Artan yoksulluk ve faiz indiriminin etkisi

 

2008 yılı son çeyreğinden itibaren enflasyonda hızlı bir düşüş olacağını öngören Merkez Bankası, son Enflasyon Raporu’nda ekonomik aktiviteler üzerinde oluşabilecek potansiyel tahribatı sınırlandırmaya çalıştığını belirtmiş. Banka, amacına uygun olarak kısa vadeli faizleri 10,25 puan aşağıya çektiğini ve dengeleyici bir likidite politikası izlediğini vurgulamış. Bunları kredi piyasalarındaki tıkanıklığı aşmayı hedeflediği için yaptığını ifade etmiş.
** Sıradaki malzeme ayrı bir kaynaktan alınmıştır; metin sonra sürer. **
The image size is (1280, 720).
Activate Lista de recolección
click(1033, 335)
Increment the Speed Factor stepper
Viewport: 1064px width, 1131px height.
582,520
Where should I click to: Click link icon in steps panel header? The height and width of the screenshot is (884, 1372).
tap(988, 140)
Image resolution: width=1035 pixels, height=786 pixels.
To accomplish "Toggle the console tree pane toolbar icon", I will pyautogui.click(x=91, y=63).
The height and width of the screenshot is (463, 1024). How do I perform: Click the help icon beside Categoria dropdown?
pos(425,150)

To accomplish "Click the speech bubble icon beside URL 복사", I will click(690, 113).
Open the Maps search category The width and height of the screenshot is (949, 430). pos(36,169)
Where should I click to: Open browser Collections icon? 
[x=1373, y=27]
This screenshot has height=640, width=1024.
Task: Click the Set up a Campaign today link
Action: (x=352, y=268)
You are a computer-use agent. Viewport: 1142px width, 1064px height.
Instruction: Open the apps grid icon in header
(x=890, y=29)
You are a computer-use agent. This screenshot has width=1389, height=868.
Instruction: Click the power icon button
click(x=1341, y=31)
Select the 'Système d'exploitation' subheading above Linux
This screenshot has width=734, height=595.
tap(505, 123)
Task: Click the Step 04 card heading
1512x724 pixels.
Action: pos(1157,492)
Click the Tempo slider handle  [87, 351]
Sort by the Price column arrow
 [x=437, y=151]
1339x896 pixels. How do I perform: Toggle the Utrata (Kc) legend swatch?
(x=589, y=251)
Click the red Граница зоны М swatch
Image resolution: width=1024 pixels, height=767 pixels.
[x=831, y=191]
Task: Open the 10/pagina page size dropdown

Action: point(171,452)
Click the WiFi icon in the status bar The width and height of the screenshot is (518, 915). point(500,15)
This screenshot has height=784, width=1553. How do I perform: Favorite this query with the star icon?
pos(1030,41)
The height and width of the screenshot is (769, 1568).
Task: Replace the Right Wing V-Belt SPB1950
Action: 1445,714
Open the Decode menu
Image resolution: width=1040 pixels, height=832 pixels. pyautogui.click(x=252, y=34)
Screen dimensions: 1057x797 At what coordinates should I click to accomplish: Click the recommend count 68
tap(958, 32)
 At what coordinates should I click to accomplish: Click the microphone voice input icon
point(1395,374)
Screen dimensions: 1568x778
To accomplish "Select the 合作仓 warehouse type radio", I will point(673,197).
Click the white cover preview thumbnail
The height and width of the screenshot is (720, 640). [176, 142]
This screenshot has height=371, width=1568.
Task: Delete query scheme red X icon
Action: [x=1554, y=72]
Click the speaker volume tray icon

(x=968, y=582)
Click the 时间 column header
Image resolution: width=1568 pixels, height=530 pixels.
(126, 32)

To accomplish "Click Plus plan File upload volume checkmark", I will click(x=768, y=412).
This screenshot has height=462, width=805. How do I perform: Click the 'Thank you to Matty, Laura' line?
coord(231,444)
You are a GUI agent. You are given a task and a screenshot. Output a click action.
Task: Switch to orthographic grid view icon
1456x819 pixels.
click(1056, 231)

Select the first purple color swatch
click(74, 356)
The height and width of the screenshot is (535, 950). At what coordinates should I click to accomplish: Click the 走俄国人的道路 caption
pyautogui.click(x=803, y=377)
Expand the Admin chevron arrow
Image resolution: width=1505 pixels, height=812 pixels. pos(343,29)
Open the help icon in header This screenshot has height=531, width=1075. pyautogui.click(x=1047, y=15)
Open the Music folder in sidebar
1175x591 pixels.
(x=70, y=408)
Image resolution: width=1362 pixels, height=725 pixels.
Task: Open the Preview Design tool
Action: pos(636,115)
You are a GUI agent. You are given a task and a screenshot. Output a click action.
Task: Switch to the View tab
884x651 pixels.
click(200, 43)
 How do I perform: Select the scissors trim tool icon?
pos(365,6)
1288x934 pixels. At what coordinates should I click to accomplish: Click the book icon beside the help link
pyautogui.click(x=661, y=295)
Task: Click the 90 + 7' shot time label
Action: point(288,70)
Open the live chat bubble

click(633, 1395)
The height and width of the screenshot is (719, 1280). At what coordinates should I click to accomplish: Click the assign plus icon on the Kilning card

Sorun tüm merkez bankalarının ortak konusu. Görünen o ki, faiz oranları indirildiği halde kredi talebi istenildiği kadar yükselmiyor. Neden?


Ekonomide bankalardan iki grup kredi talep eder: hanehalkı ve şirketler. Hanehalkının kredi alır, parayı harcar ve tüketimini arttırır.


Hanehalkının tüketimini genişlettiğini gören şirketler de, işletme sermayesi veya yeni yatırımlar için kredi talep ederler ve ekonomi canlanır. İthalat aynı kalırsa, üretim büyür. Ülkede istihdam olanakları genişler.


DÜNYA BANKASI’NA GÖRE TÜRKİYE’DE YOKSULLUK ARTTI


Çok kısaca özetlemeye çalıştığım bu çarkın çalışmamasının bir kaç nedeni var. İlki kriz dönemlerinde hanehalkının yoksulluğunun artması nedeniyle yeni kredi kullanabilme şartlarının olmamasıdır.


Krizin Türkiye’deki yoksulluğu nasıl etkilediğini anlayabilmek için, Dünya Bankası’nın Aralık 2009 tarihinde yayımladığı “Ülke Ortaklık Stratejisi İlerleme Raporu’na” iyi bir kaynak.


Dünya Bankası ile UNICEF’le beraber, İstanbul, Ankara, İzmir, Adana ve Kocaeli’ni içine alan “Refah İzleme Araştırması” yaptırmış. Araştırmanın sonuçlarına göre, Kriz öncesi yüzde 17-18 düzeyinde olan yoksulluk oranı yüzde 22’ler düzeyine ulaşmış. Değişim yüzde 30’lar seviyesinde.


Yoksulluğun dağılımına bakınca en büyük pay yüzde 46 ile kayıt altında olmayan tarım dışı sektörlerde. Diğer bir deyimle şehirlerin varoşlarında. Ardından işsizler, emekliler ve muhtaç yaşlılar geliyor. Kriz bu kesimlerin reel gelirlerini olumsuz etkilemiş.


Yoksullukta böylesine önemli bir artış ister istemez insanların tüketimlerini azaltmalarına veya en azından tüketim kalıplarını değiştirmelerine neden oluyor. Tüketiciler ucuz ve indirime giren ürün ve hizmetlere yöneliyor. Sonuç olarak, tüketim istendiği kadar artmıyor.


HANEHALKININ BORCU ARTMIŞ


Hanehalkınının tüketim davranışlarını etkileyen ikinci unsur daha önce aldıkları borçlar. Yapılan çalışmalar insanların aldıkları borçların, harcanabilir gelirlerinin dörtte birine ulaştığını gösteriyor. Yani, hanehalkı harcamalarının yüzde 25’ini borçlanarak yapmış. Bu oran 2002 yılında yüzde 4 civarında idi. Sekiz yılda 6 kat artış.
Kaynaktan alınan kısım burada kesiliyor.